During the Introductory Phase, an unlimited number of Allowances will be sold at an annual Fixed Price Sale. Each Fixed Price Sale will last for a month. The price of Allowances in each of these sales will be £12/tCO2. As the first Compliance Year (2010/2011) is a reporting-only year, there will only be two Fixed Price Sales of Allowances in the Introductory Phase: in April 2011 (for the 2011/2012 Compliance Year) and April 2012 (for the 2012/2013 Compliance Year).
Once the Government has held the Fixed Price Sales, if participants wish to buy any more Allowances after that (for example, because they have emitted more than they predicted), they can do so either through the Secondary Market (by buying Allowances from other Participants or other Account Holders) or through the Safety Valve.

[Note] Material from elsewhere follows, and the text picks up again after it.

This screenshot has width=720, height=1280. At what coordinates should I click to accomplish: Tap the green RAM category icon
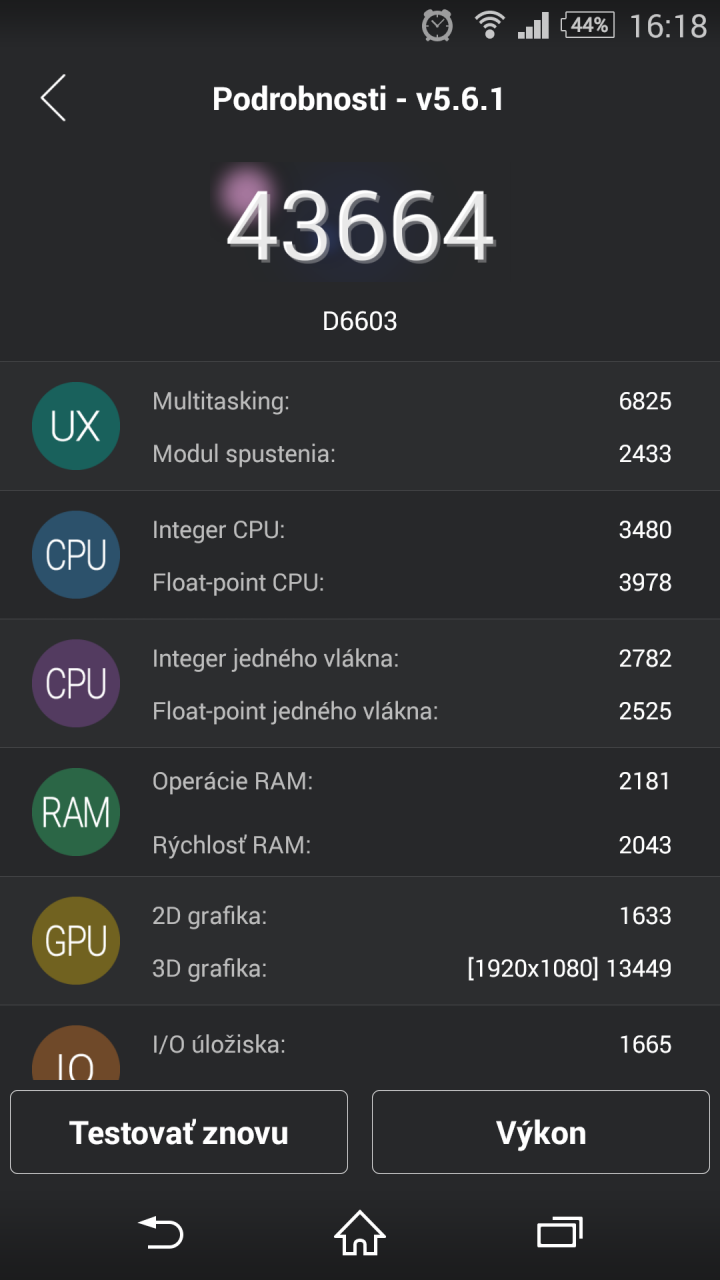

The Safety Valve enables Participants to buy additional Allowances from the Administrator at certain stages during a Compliance Year (see regulation 8(1)). The price of Allowances bought through the Safety Valve is related to the price of Allowances in the EU Emissions Trading Scheme (EU ETS), but a minimum floor has been set so that the price will always be higher than buying Allowances from the Government in the Fixed Price Sales (or auctions in subsequent Phases of the scheme).
DECC had initially said that the minimum price of Allowances bought through the Safety Valve would be £12/tCO2, even if the price of EU ETS allowances fell below that. However, the minimum price set out in the Draft Allocation Regulations is £14/tCO2 (see regulation 11). According to the Policy Note that was published alongside the Draft Allocation Regulations:
"...the minimum price needs to be higher than £12 to counter the cash flow benefits that participants could realise by postponing buying all their allowances until the last possible moment, should the EUA price remain around the £12 level....It has been concluded that the minimum price must be at least £14 in order to help avoid the safety valve offering better value for money should the EUA price remain relatively low. Raising the minimum safety valve price does not increase the overall costs of the scheme because Government anticipates there being very little use of the safety valve, and so the slightly higher price does not have a significant impact on the overall costs of the scheme to participants."
DECC has also confirmed that there will be no separate legislation on the recycling of revenue from the sale of Allowances as the power to make these Revenue Recycling payments is already provided for under section 53 of the Climate Change Act 2008 (For more information see Practice note, Climate Change Act 2008.) However, DECC did say at the Environment Agency's conference that it will be issuing the EA with "instructions" on how the payments will work in practice. It is not yet clear if this information will be made public.